• **Problem requirements**
Return, word for word, the lines of the entries below, starting at the line containing "is (831, 544)." and continuing through the line containing "Image resolution: width=1025", including both of these lines.

Dataset records: Begin

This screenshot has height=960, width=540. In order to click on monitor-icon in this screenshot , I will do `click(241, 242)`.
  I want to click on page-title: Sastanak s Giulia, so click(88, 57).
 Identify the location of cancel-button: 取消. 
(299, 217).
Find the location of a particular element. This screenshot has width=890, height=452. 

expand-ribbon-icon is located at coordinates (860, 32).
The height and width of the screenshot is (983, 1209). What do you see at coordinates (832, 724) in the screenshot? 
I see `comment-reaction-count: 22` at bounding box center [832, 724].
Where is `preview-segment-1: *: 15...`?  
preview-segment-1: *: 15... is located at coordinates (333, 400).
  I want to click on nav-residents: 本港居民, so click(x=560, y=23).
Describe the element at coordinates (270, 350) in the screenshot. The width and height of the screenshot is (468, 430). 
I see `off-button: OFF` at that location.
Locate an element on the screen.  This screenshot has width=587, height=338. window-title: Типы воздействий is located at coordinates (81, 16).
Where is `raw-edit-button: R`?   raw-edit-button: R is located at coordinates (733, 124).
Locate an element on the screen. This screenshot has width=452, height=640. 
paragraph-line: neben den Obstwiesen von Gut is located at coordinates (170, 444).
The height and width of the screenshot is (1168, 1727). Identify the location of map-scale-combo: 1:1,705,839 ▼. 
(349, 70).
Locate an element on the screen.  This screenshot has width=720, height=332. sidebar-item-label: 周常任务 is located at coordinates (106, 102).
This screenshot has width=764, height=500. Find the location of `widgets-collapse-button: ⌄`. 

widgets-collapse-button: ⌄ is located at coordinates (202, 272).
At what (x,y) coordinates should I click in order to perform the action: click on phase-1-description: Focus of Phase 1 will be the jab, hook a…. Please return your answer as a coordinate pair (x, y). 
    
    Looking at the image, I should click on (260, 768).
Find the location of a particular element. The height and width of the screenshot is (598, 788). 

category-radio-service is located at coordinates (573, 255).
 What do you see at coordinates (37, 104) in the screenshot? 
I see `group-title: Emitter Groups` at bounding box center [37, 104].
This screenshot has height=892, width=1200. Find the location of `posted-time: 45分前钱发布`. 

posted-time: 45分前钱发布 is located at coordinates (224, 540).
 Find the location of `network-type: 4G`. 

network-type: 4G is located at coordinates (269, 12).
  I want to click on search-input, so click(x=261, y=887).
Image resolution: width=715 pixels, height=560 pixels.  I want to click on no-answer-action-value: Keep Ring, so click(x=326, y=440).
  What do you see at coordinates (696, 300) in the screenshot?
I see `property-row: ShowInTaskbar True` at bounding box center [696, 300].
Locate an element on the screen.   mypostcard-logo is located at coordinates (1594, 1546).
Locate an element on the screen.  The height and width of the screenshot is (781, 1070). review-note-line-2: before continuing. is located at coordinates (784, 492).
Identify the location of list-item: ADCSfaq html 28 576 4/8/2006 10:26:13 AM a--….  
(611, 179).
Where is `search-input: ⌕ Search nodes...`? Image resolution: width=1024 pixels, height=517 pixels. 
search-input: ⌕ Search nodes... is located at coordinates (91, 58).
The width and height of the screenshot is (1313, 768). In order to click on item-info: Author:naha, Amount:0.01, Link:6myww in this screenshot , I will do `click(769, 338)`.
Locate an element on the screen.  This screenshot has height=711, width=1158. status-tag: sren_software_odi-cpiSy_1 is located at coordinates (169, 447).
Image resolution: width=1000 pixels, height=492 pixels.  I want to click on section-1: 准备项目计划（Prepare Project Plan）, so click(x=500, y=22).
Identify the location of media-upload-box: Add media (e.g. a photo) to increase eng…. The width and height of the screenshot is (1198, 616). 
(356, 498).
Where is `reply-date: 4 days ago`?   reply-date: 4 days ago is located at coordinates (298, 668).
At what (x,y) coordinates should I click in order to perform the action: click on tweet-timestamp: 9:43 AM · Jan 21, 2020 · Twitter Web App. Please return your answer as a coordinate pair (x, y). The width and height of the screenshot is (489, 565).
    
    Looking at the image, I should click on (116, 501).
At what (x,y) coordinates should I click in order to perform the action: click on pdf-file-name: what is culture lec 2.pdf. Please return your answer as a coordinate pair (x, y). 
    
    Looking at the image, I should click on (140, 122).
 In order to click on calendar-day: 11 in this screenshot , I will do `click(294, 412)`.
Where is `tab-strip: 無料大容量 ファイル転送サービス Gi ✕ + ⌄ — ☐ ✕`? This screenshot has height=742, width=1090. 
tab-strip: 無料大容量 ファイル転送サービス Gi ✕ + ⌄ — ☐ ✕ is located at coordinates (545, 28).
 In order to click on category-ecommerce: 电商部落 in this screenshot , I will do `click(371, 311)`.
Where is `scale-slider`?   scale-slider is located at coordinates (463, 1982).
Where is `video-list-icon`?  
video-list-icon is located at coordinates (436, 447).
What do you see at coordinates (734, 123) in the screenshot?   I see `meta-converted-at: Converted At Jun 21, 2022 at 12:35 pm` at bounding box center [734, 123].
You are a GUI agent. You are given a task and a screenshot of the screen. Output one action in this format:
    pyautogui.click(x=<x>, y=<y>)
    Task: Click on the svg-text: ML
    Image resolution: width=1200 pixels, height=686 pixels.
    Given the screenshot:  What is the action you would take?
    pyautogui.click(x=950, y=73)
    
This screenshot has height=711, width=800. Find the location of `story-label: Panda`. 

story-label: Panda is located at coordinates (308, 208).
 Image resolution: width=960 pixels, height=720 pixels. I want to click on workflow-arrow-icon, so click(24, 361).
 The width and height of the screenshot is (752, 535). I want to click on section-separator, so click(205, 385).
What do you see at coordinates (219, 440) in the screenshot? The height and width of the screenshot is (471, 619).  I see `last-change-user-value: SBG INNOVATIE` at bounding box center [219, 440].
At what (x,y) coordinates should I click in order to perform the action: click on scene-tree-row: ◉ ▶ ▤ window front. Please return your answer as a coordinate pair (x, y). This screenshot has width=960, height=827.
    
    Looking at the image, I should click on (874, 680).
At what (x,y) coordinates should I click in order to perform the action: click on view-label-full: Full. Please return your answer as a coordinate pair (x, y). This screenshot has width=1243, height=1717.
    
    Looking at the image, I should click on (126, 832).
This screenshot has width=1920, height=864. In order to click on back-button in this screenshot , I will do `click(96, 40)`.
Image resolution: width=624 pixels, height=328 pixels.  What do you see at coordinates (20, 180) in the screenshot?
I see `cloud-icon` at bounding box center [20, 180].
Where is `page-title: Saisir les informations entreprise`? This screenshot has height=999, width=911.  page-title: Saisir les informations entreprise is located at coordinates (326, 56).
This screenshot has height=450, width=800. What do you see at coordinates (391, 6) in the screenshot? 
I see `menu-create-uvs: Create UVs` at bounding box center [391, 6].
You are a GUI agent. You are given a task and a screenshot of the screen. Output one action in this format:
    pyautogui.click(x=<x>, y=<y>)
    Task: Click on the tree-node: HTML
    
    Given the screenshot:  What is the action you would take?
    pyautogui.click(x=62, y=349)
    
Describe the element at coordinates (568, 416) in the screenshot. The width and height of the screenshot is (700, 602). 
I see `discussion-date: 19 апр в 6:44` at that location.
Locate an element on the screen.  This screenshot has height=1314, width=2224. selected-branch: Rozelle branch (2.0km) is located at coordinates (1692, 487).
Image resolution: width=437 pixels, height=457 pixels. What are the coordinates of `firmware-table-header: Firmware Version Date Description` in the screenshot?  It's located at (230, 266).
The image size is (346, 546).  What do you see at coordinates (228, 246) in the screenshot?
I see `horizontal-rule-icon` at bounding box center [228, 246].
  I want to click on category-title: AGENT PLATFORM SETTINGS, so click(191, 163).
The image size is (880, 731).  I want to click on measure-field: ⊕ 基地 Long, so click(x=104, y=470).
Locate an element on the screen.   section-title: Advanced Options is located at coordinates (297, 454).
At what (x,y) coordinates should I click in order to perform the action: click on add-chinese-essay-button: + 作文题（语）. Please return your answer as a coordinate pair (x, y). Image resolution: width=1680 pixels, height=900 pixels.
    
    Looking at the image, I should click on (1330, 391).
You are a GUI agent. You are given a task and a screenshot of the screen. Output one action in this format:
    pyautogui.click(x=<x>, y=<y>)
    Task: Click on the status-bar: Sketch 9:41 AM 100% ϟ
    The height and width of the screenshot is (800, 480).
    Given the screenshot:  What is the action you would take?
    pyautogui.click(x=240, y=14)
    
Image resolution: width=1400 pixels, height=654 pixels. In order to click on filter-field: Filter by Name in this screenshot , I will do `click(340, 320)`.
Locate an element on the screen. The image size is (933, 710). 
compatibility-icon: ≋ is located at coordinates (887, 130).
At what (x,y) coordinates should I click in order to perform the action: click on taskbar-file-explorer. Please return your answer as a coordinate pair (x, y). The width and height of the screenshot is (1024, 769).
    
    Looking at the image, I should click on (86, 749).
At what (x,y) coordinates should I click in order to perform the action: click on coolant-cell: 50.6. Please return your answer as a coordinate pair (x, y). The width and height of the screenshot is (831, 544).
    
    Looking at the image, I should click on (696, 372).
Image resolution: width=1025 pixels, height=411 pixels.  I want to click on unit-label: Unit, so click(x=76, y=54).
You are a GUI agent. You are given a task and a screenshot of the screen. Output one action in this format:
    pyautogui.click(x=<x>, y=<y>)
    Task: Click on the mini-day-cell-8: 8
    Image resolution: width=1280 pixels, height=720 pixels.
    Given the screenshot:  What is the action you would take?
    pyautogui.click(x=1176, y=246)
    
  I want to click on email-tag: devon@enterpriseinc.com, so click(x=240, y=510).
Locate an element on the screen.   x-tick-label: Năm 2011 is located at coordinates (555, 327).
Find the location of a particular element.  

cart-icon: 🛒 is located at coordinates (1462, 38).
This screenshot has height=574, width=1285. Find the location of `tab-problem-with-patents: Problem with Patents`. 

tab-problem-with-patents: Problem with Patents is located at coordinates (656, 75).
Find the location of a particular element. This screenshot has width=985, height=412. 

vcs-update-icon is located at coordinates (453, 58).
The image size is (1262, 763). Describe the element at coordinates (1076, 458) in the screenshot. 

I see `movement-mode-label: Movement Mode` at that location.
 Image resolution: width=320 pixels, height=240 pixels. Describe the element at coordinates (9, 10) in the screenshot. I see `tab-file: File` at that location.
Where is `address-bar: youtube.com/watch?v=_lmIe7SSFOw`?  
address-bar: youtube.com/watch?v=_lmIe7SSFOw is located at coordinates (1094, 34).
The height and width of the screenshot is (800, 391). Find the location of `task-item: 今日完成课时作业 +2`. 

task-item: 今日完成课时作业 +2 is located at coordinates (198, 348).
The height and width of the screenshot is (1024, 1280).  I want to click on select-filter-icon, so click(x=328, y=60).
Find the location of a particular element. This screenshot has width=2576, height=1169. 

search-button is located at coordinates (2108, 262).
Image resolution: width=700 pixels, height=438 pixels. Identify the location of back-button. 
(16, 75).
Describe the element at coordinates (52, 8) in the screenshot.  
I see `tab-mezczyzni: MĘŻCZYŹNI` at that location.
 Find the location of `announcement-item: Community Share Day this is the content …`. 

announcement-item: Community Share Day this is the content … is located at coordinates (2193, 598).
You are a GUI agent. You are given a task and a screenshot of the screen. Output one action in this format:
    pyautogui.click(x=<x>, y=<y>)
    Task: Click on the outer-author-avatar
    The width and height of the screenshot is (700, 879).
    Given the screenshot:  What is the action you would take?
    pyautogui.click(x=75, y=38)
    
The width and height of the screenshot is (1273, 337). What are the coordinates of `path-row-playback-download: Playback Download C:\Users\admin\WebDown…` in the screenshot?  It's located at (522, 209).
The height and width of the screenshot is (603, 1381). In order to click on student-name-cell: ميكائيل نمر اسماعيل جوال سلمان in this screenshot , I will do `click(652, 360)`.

Dataset records: End

• **Written solution**
At what (x,y) coordinates should I click in order to perform the action: click on coolant-cell: 50.6. Please return your answer as a coordinate pair (x, y). The width and height of the screenshot is (831, 544).
    
    Looking at the image, I should click on (696, 372).
Image resolution: width=1025 pixels, height=411 pixels.  I want to click on unit-label: Unit, so click(x=76, y=54).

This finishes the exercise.